Last August, Apple booted Epic's Fortnite from the App Store after it bypassed Apple's payments system with direct in-app payments. Epic and Apple subsequently sued each other, and the case could drag on for years -- but a ruling in Epic's favor could allow more developers to circumvent Apple's payment system.

Meanwhile, Microsoft (MSFT 0.61%), Alphabet's (GOOG 0.92%) (GOOGL 0.90%) Google, and other companies want to launch their cloud gaming platforms on iOS as single stand-alone apps that can play large libraries of games.

Apple wants these platforms to offer their games in individually wrapped installations so they can be monitored and monetized, and this byzantine structure could spark new antitrust complaints against the company. All these issues could throttle the growth of the company's App Store, which accounts for a large portion of the revenue for Apple's services segment -- which generated 17% of Apple's overall revenue in fiscal 2020.

2. Apple's war against online advertisers

Apple's upcoming iOS 14 update will allow users to opt out of data-tracking features in apps. That change, which Apple claims will protect users' personal data, could cause serious problems for companies like Facebook (META 2.10%) and Alphabet's Google, which both generate most of their revenue from targeted ads.

Facebook, which claimed the change could reduce its Audience Network ad revenue by over 50%, is reportedly preparing to file an antitrust suit against Apple over the planned update.
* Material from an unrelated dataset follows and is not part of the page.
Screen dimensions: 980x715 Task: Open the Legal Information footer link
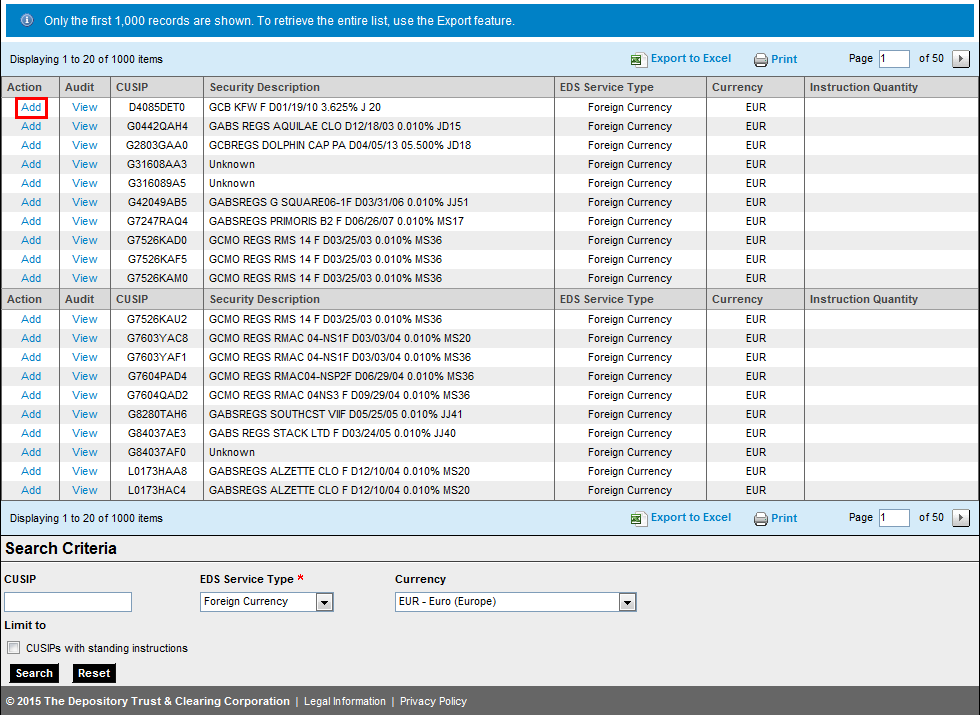[344, 702]
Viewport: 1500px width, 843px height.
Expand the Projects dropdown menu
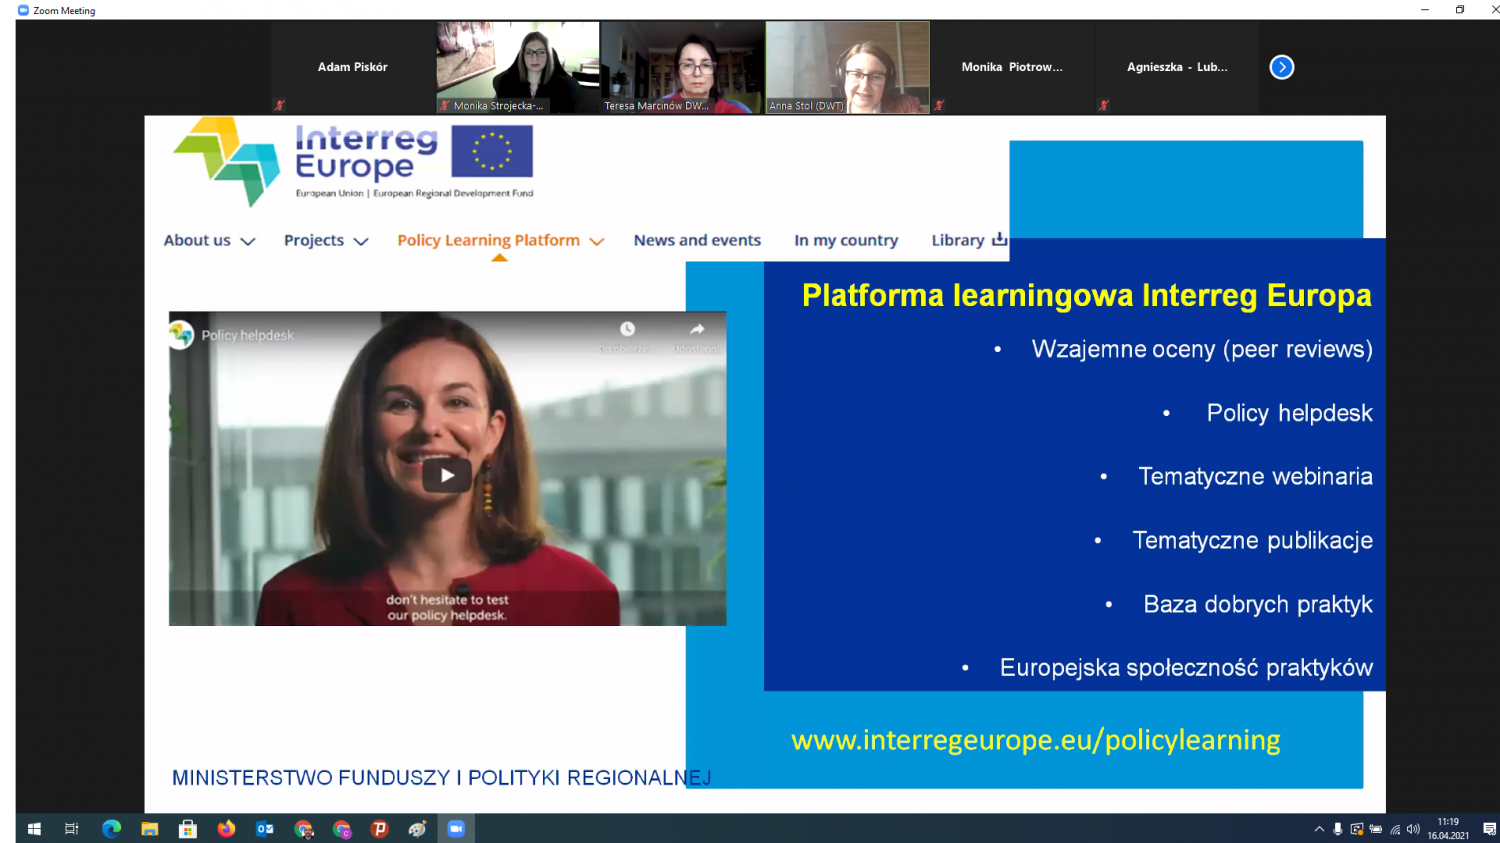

Google and other online advertisers could eventually follow Facebook's lead and try to loosen Apple's iron grip on its walled garden. It's unclear if they'll succeed, but those clashes could cause antitrust regulators to take a much closer look at Apple's control over iOS apps.

3. The rise of the Chromebooks

Google's Chromebooks, which are manufactured both internally and by third-party partners, outsold Apple's MacBooks in full-year shipments for the first time ever in 2020, according to IDC.

Google's Pixelbook.

Image source: Google.

That might not seem like a major threat, since Chromebooks usually target lower-end users while MacBooks aim higher. Chromebooks are generally considered more of a threat to low-end Windows PCs rather than MacBooks, especially in the education market.

However, Google's high-end Pixelbook, which was initially launched in 2017, also highlighted the potential of high-end Chromebooks. Several other PC makers, including Asus and Acer, have already followed Google's lead with higher-end Chromebooks, which could pull more affluent users away from MacBooks.

The growth of the Chromebook market -- along with Microsoft's ongoing launches of new Surface tablet devices -- could impact Apple's Mac business, which accounted for 10% of its sales last year. Moreover, new variations of the Chromebook, including detachable tablets that run Android apps, could also affect Apple's iPad business, which still generated 9% of its sales last year.

The key takeaways

Apple's core business is strong, but investors shouldn't overlook these threats. The intensifying clashes over in-app payments, data-tracking, and targeted ads could spark tougher antitrust moves against Apple, while Google and Microsoft both remain formidable rivals in the ever-shifting hardware market.